79. Ric. Tyndall. Lease of a watermill for corn and a mill called a "Giggemylle" under one roof in Came and a fulling mill under another roof there, pasture called le Hame lying between the mill pond and a close formerly in tenure of Marg. Putley, a close called Dawhey and a pasture beside the highway, called Elylond, parcel of the lands called Berkeleislands in co. Glouc., and late in tenure of John Fynymore; for 21 years; at 32s. rent and 2s. increase. Del. Westm., 30 June 34 Henry VIII.S.B. Pat. p. 4, m. 28.
80. Francis Chorleton. Livery of lands as kinsman and heir of Wm. Chorleton, dec., without proof of age, in England, Wales or Calais. Del. Westm., 30 June 34 Henry VIII.S.B. (Signed by Lord St. John, Hynde and Sewster. Injured.) Pat. p. 9, m. 9.


  • 1. "Their former treaty," meaning the negociations for the marriage of Orleans and Mary.
  • 2. The French quoted in the footnote is "pour crainte de la maladie du sieur," without any lord's name after it, or even a blank for one. Did not the writer mean "de sueur"?

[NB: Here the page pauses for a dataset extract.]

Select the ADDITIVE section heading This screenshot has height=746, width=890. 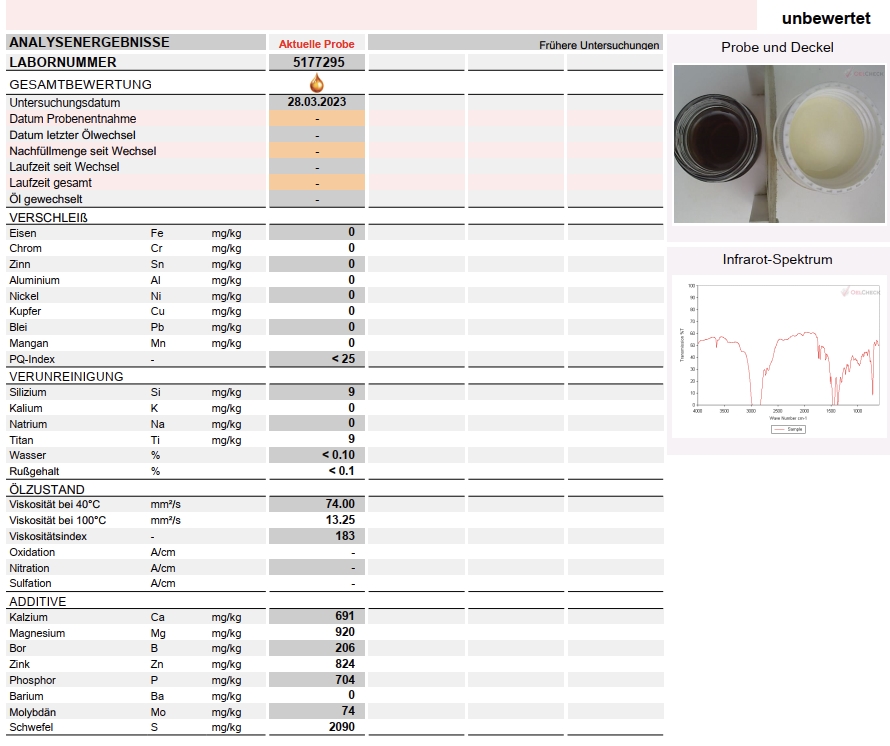[x=38, y=601]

  • 3. Of May. The Spanish Calendar has "16th inst." and "3rd inst.," but this is evidently wrong.
  • 4. May 18th.
  • 5. There was the treaty of Toledo of 12 Jan. 1539.

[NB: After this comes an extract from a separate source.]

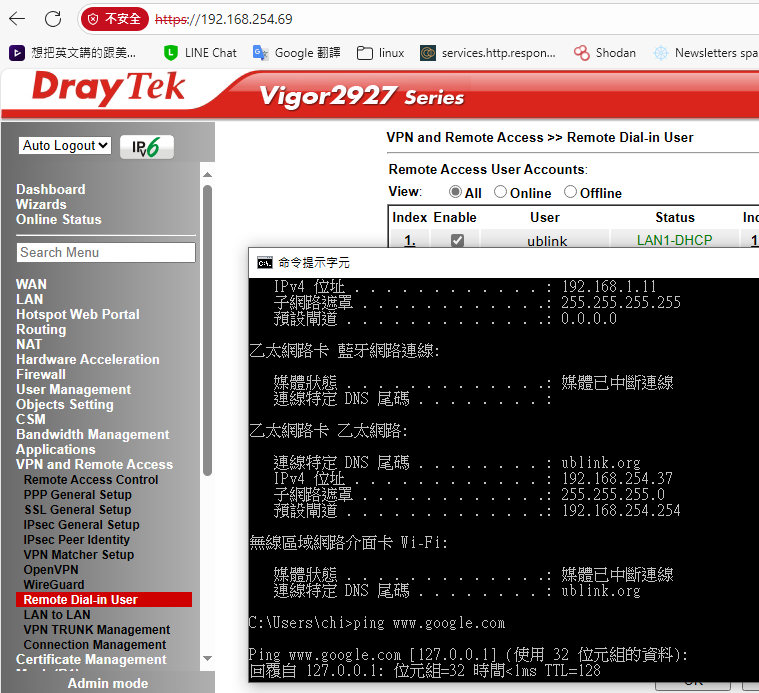Click the IPv6 icon in sidebar
This screenshot has width=759, height=693.
146,147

  • 6. "Easter Eve" in Sp. Cal., which, of course, is a mistake.
  • 7. See No. 363.
  • 8. The duchesses of Milan and Bar, daughters of king Christiern II. of Denmark.
  • 9. See the original French quoted in the Spanish Calendar.
  • 10. See No. 363.
  • 11. Afterwards described as Ecton, in Wetton, in the parish of Mathefelde, Staff.